We, the mayors of Hiroshima and Nagasaki, are but two voices among representatives from more than 6,600 cities in 160 countries and regions worldwide who support this historic goal. Our organization, Mayors for Peace, was created in 1982 as a way to transcend national borders and work together toward the abolition of nuclear weapons. More mayors are joining our cause every year, and our determination to pursue nuclear disarmament will only deepen in the years ahead.
It is fitting that mayors, driven by their sense of responsibility to protect their citizens’ safety and welfare, take a keen interest in this cause. The horrific, indiscriminate, and long-term consequences of nuclear weapons for humanity and the environment cannot be overstated – especially when they target densely populated areas.
The danger that nuclear weapons will be used again, either intentionally or accidentally, will exist for as long as they remain available, a conclusion reached at three major international humanitarian conferences and strongly affirmed by the United Nations. And it is scandalous that vast sums are being devoted to maintaining and modernizing these weapons at a time when budget constraints undermine efforts to address pressing human needs around the world.

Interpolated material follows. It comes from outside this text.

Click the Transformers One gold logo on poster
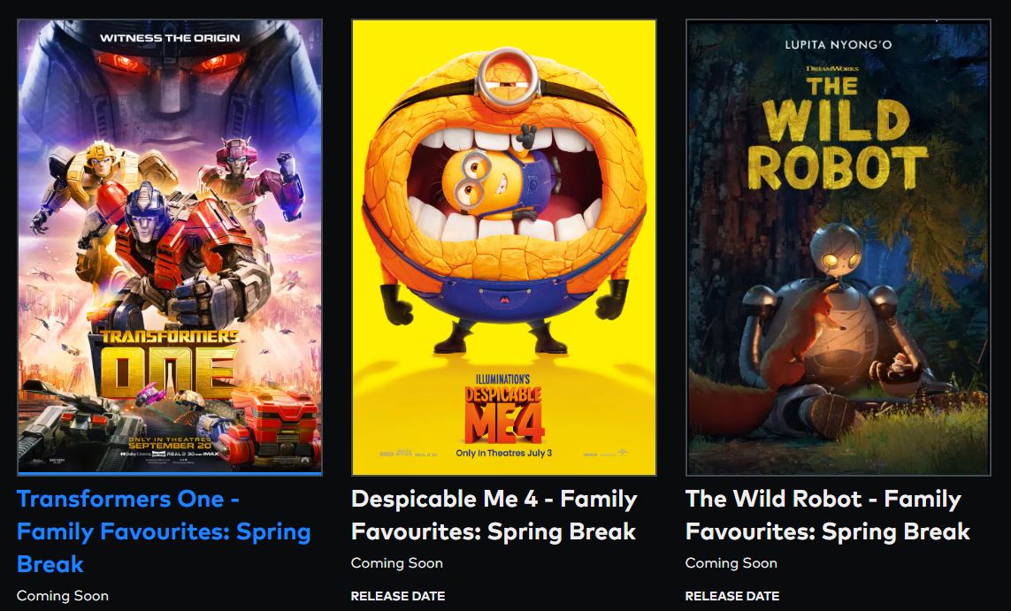The height and width of the screenshot is (611, 1011). point(169,364)
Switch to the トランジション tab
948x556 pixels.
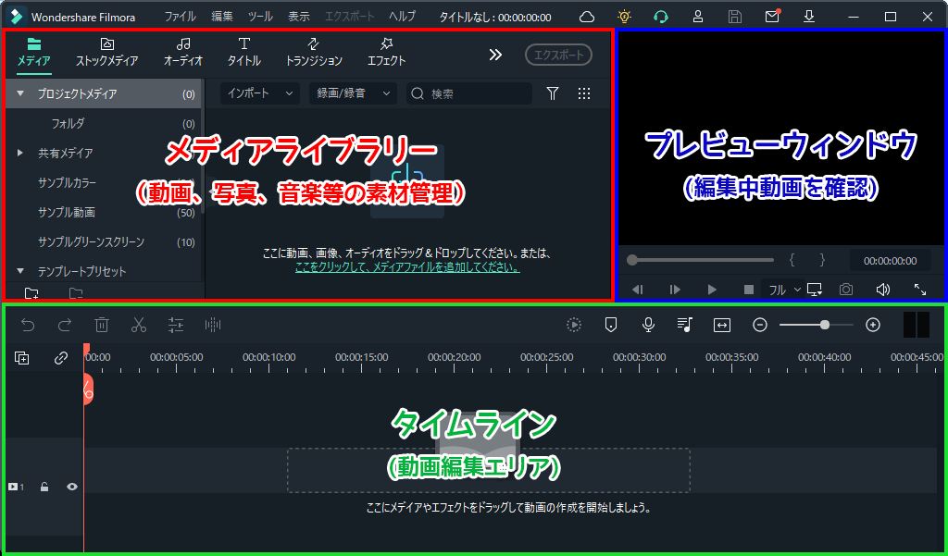tap(314, 52)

The number of nuclear near-misses – accidents and miscalculations that have almost led to disaster – is shocking. Moreover, such weapons and their related facilities and components are attractive targets for terrorists. It is a matter of no small public concern that international security still depends on “nuclear deterrence” – a doctrine based on mutual distrust that aims to keep the peace through the threat of mass killings. Worse, there have been suggestions of their actual use.